Clearly, some suppliers are going to like that approach because it improves their chances of locking in a customer by providing most or all of the pieces. When you consider that IoT systems are likely to have to evolve over time and may well involve bringing in data that comes from partners, this is probably a poor idea. The buyer is likely to end up with the same type of situation faced by public authorities locked into private-finance initiative (PFI) contracts. Everything that was in the original bid document was cheap(ish) – but you want to add water-quality monitoring to your smart city system now? That’s going to cost. A lot more.

Many of the recommendations that Macaulay had are on the level of business models and how business decisions interact with technology. One that has consequences for the way systems are built is to bring dynamic behaviour to the underlying hardware and firmware. Macaulay called for what he terms “cryptographic agility”.

“It’s the ability to move from one type of cryptography to another in real time at will and without having to recode the app,” he explained. “It is something that IoT systems today do not have, at least not without reflashing the system.

“There is one reason why this is important: much of the crypto being used now is open-source and some of these libraries are shipping with algorithms that are 20-plus years old. They are deprecated and insecure,” Macaulay said.

This is perhaps an argument for not using some of the open-source libraries out there. Dave Hughes, the head of UK embedded-software firm HCC Embedded, said several years ago that there is a strong argument for public money or a consortium to fund future open-source libraries so that the teams can adopt more stringent development and testing regimes rather than just relying on the idea that many eyes reveals bugs. It was not long after I heard Hughes argue this that the Shellshock bug emerged. That had lain dormant for many years in the open-source command interpreter Bash before finally being discovered by a programmer with a long-standing interest in how such shell programs operate.

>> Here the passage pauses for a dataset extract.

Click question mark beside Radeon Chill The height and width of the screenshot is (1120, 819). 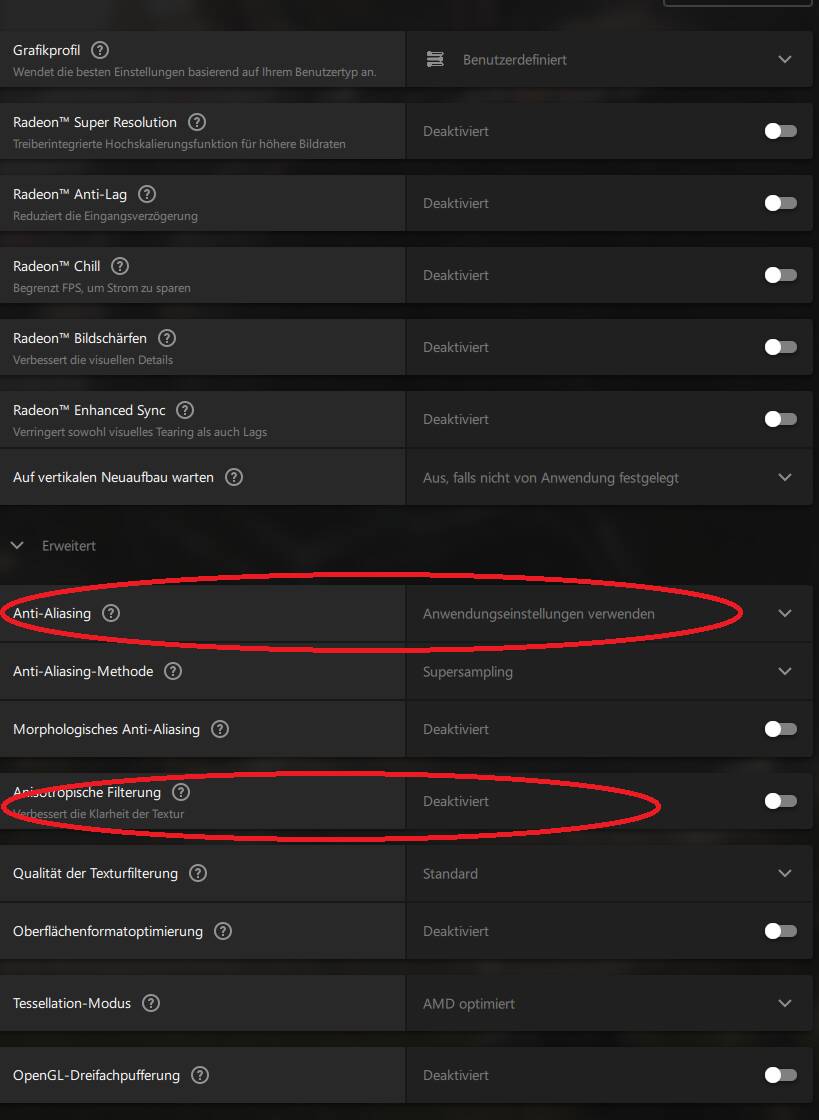pyautogui.click(x=120, y=266)
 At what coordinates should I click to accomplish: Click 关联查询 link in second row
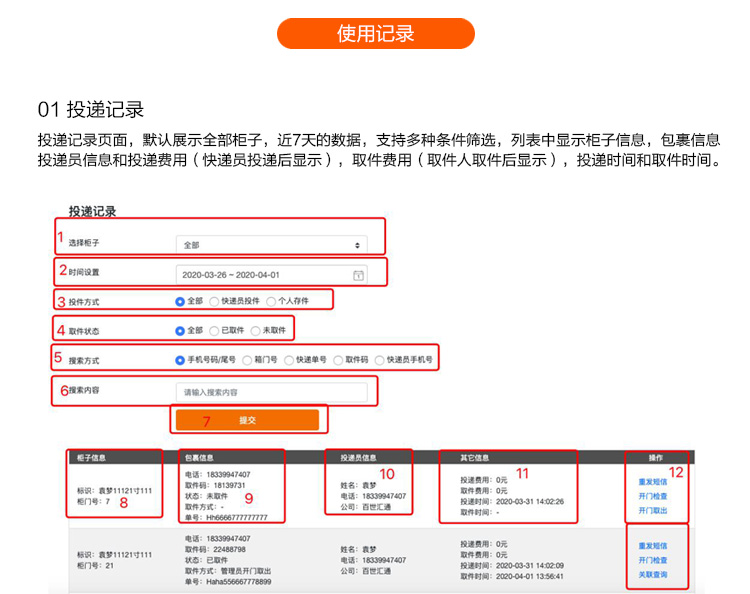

The problem is not restricted to public-source code. Proprietary libraries sport flaws that weaken their security and the arrival of quantum computing will force a move to encryption that does not use large primes. Having a system that lets a software update alter the crypto library in an IoT device without changing the code on which it depends would help systems that need to operate in the field for decades survive these changes. However, there are questions of performance. Today’s microcontrollers have accelerators designed for specific crypto algorithms. They probably will not work that well for next-generation quantum-safe techniques such as ‘Learning With Errors’. It may, in turn, call for hardware accelerators that can, themselves, be reconfigured to deal with novel algorithms. Such engines tend to be less energy efficient than their hardwired colleagues. Dynamic thinking does not come cheap.